The fishery productivity patterns in coastal areas in monsoonal areas appear to be highly influenced by land forms.
This influence is indirect, through the effect of seasonal monsoon winds on the coastal waters. It is a common observation that coastal areas exposed to the northeast monsoon develop rough seas but those on the opposite rain-shadow side are calm. This situation is especially pronounced if there exists a high mountain on a moderately sized volcanic island, such as Negros.
The point I would like to emphasize in this column is that, although coral reef fish recruitment took place the year round, the peaks in species richness and density occurred during the relatively calm months with minimal winds in the marine waters on the lee side of southern Negros.
Factors associated with the relatively calm season included temperature but not rainfall. This is demonstrated for the first time in the recently published paper of Rene Abesamis and Garry Russ.
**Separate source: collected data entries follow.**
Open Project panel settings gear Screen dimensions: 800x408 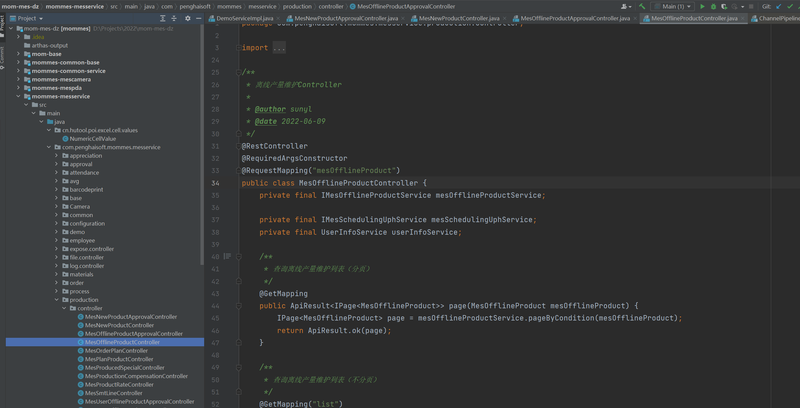coord(187,18)
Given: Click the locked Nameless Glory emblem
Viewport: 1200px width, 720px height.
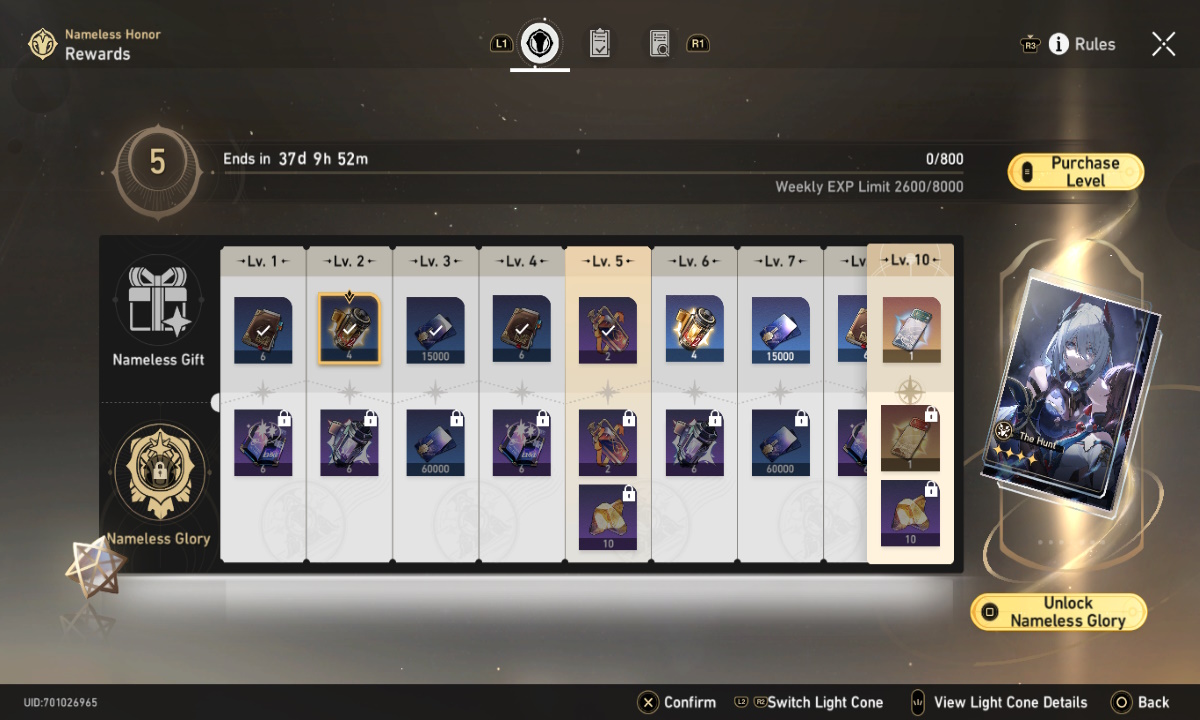Looking at the screenshot, I should [160, 470].
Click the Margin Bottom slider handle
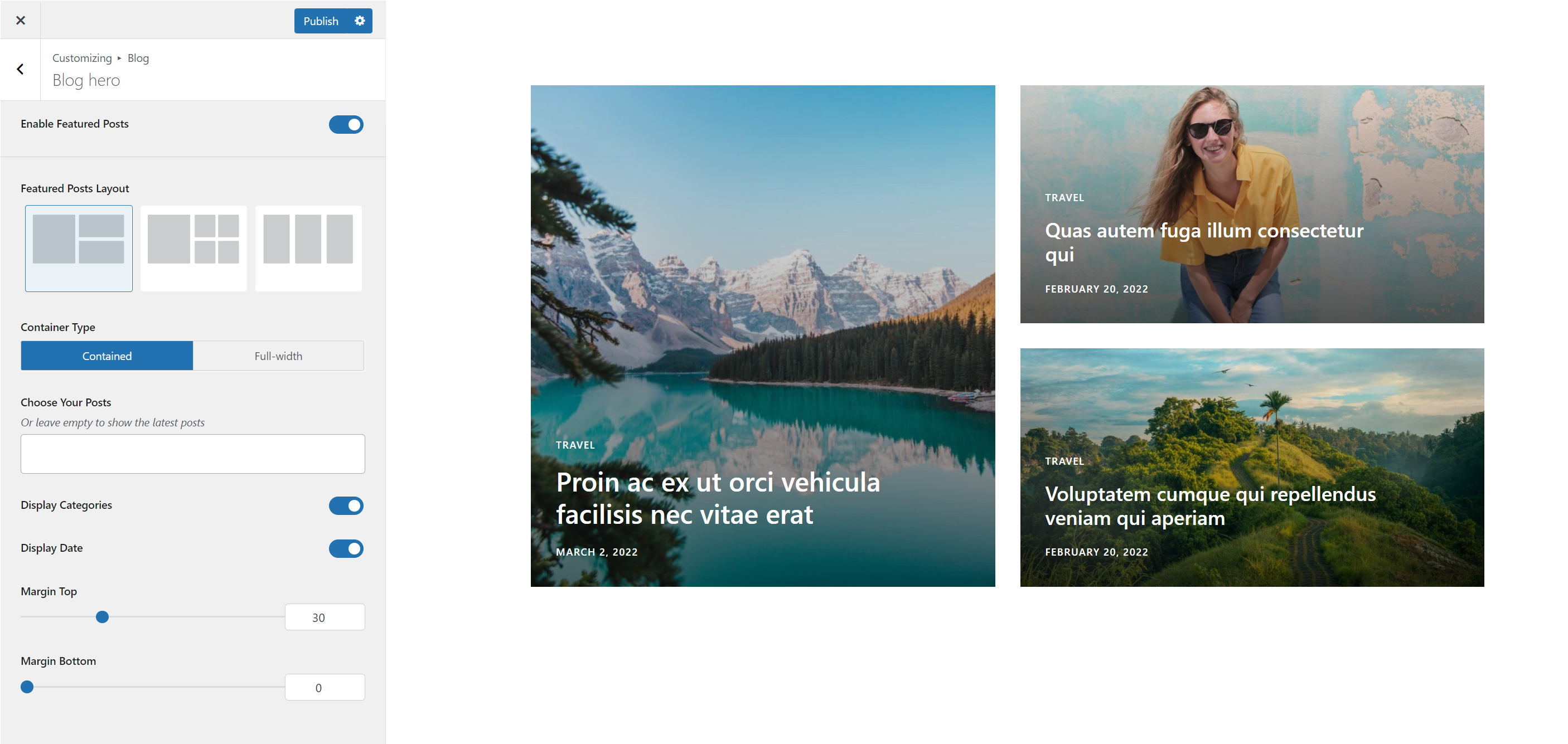 coord(27,687)
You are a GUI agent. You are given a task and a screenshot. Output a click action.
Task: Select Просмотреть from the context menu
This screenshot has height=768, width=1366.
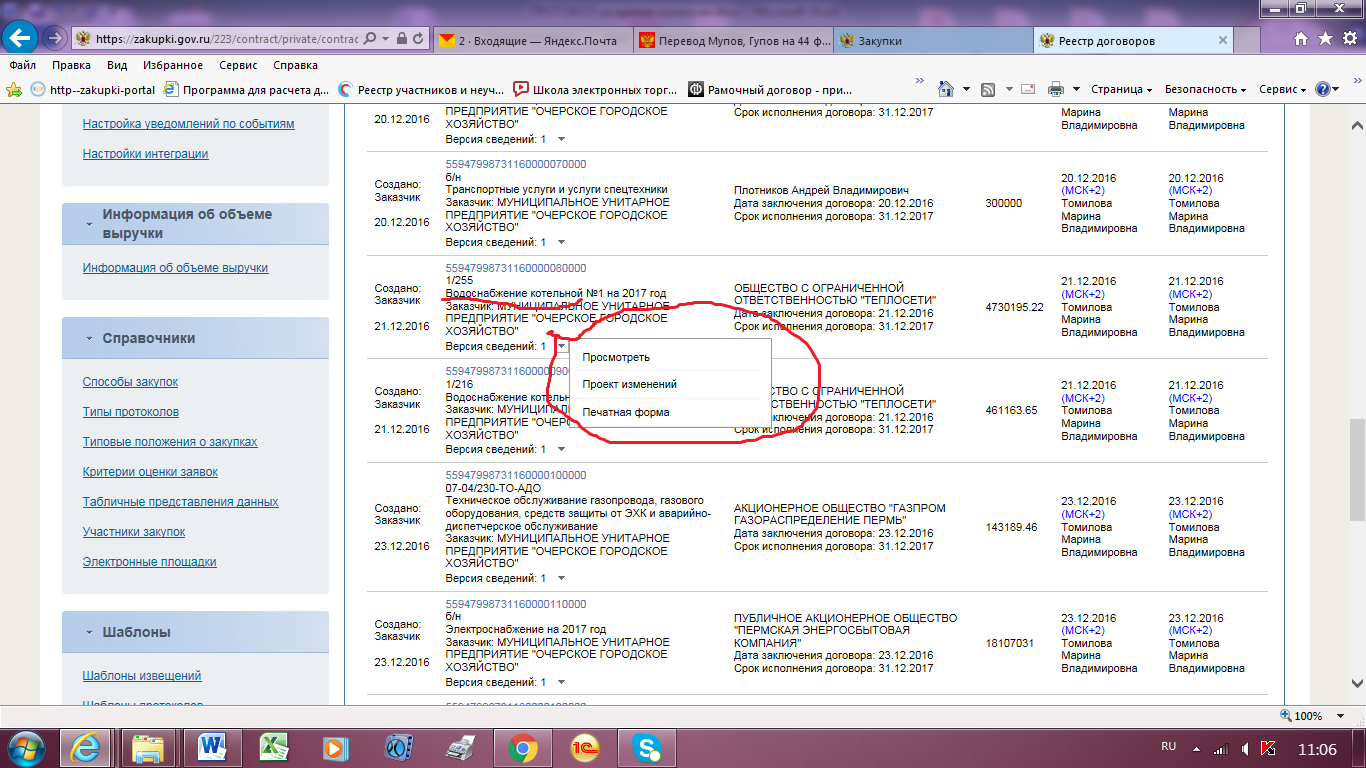pyautogui.click(x=616, y=357)
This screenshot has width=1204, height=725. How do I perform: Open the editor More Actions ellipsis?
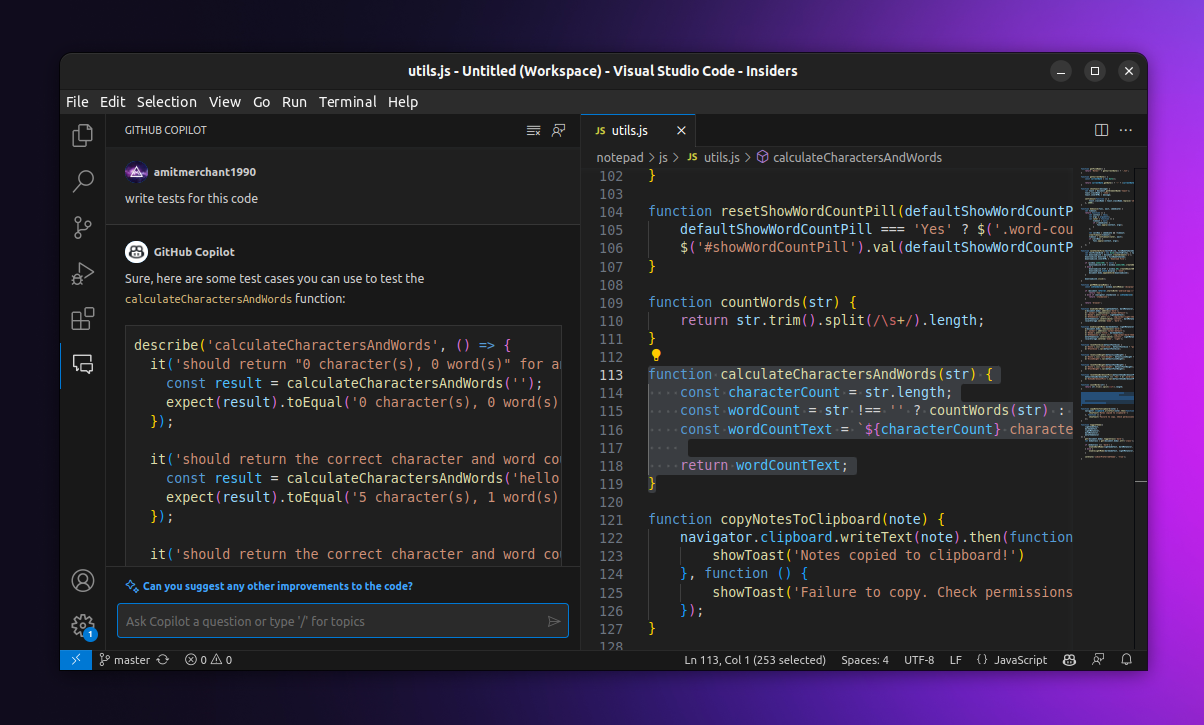click(1126, 130)
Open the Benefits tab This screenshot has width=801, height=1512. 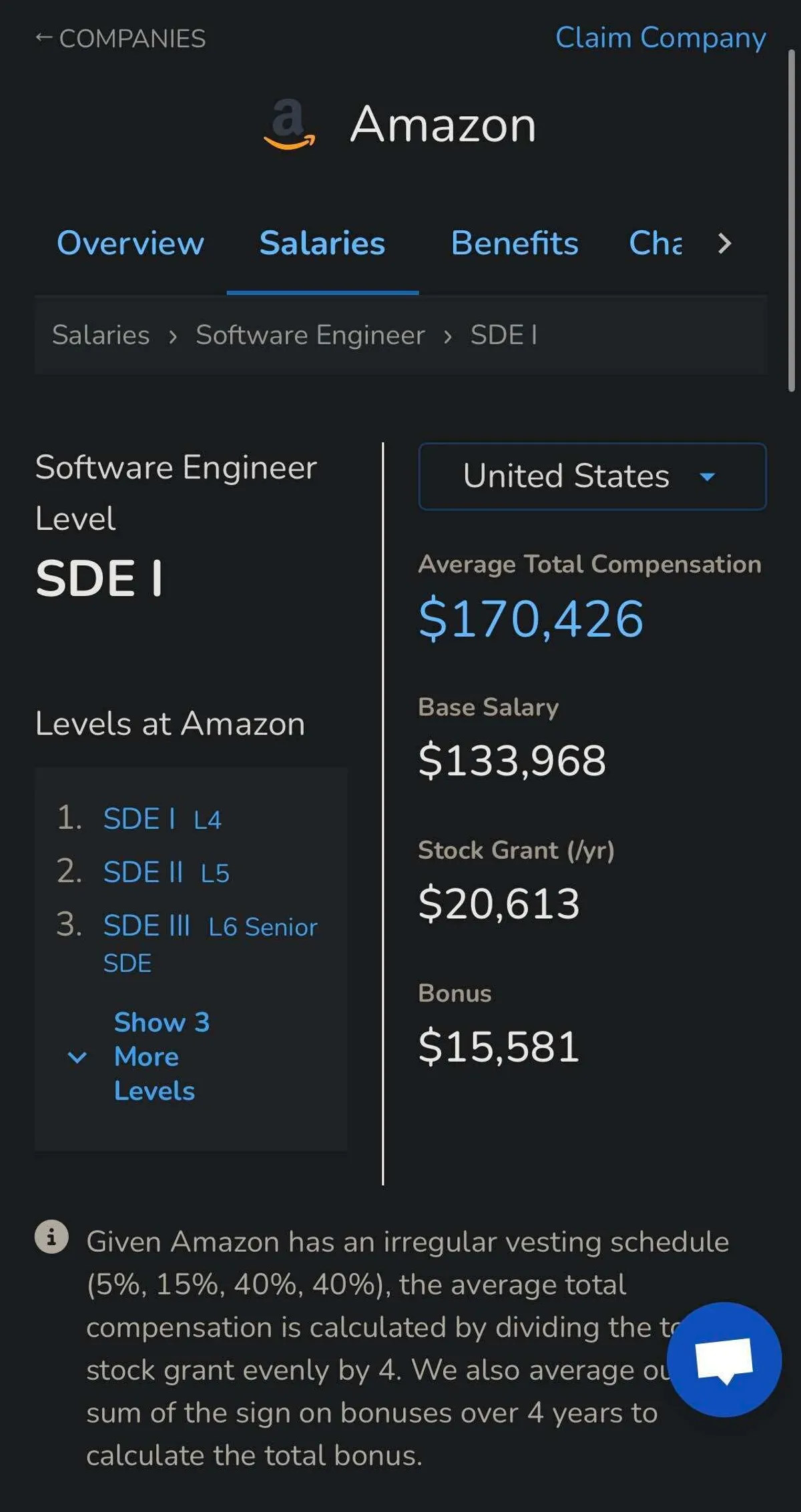514,243
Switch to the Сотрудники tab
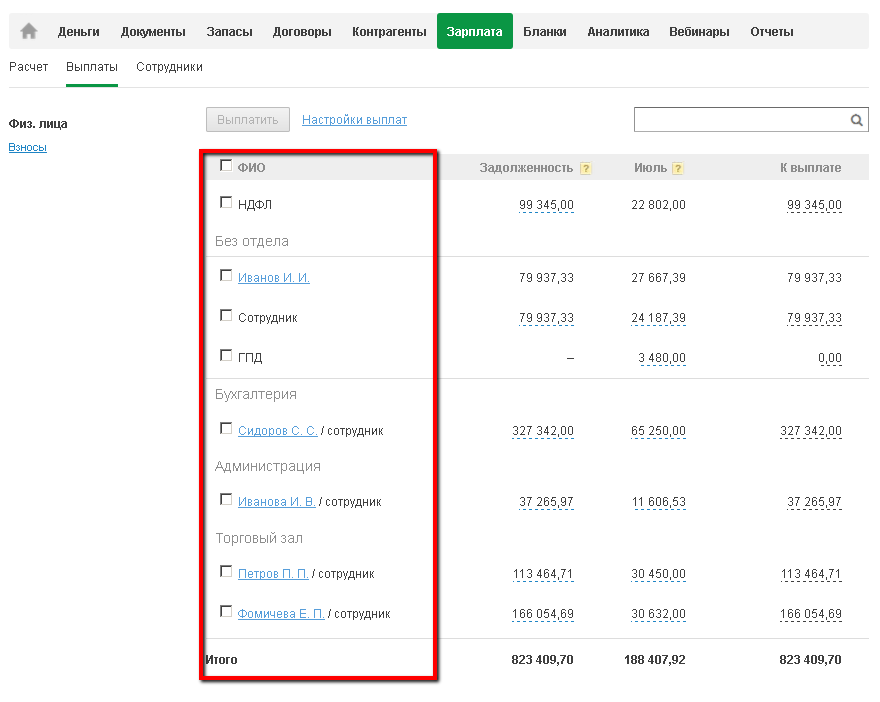Screen dimensions: 880x702 click(x=169, y=67)
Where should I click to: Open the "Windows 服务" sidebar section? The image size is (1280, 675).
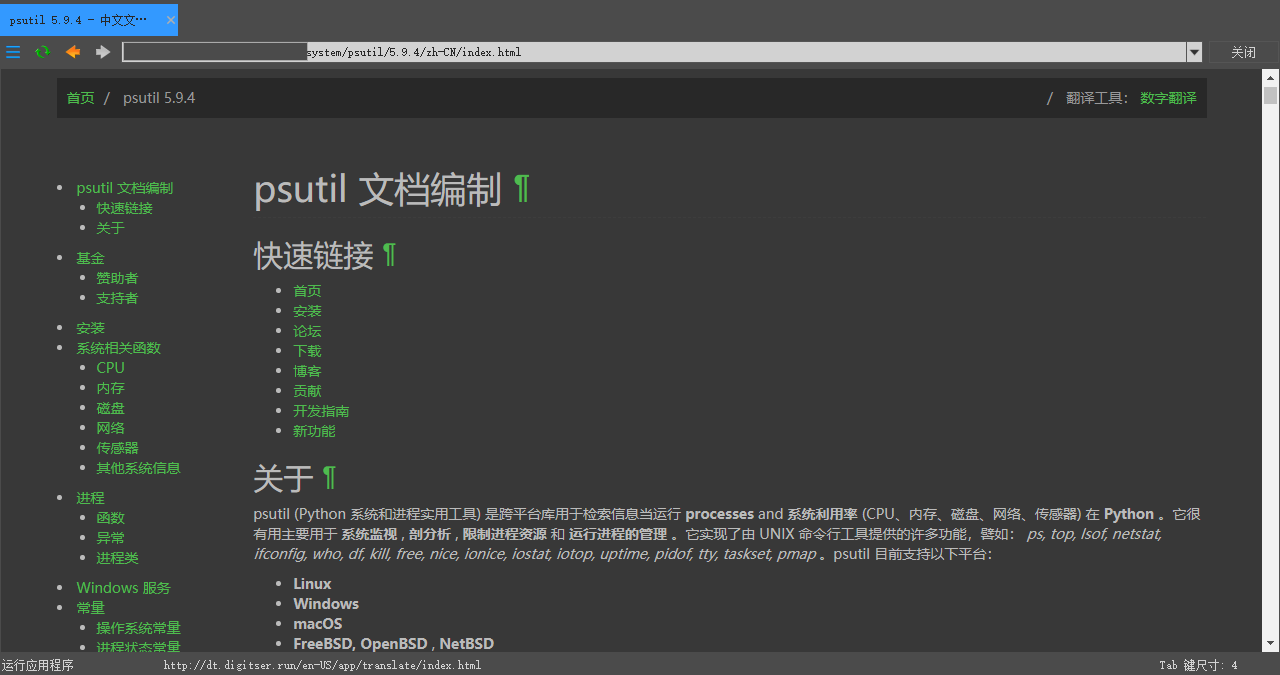123,587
Abesamis is a research Fellow of the Silliman University-Angelo King Center, and Garry Russ is professor at James Cook University, Townsville, Australia.
This phenomenon was first hinted by Daniel Pauly, one of the great fishery scientists, but demonstrated by Abesamis and Russ. I will not be surprised if this significant finding will trigger more research activities on reef fish recruitment in an archipelago like the Philippines. Those who read this column will understand why research to better understand nature is necessary.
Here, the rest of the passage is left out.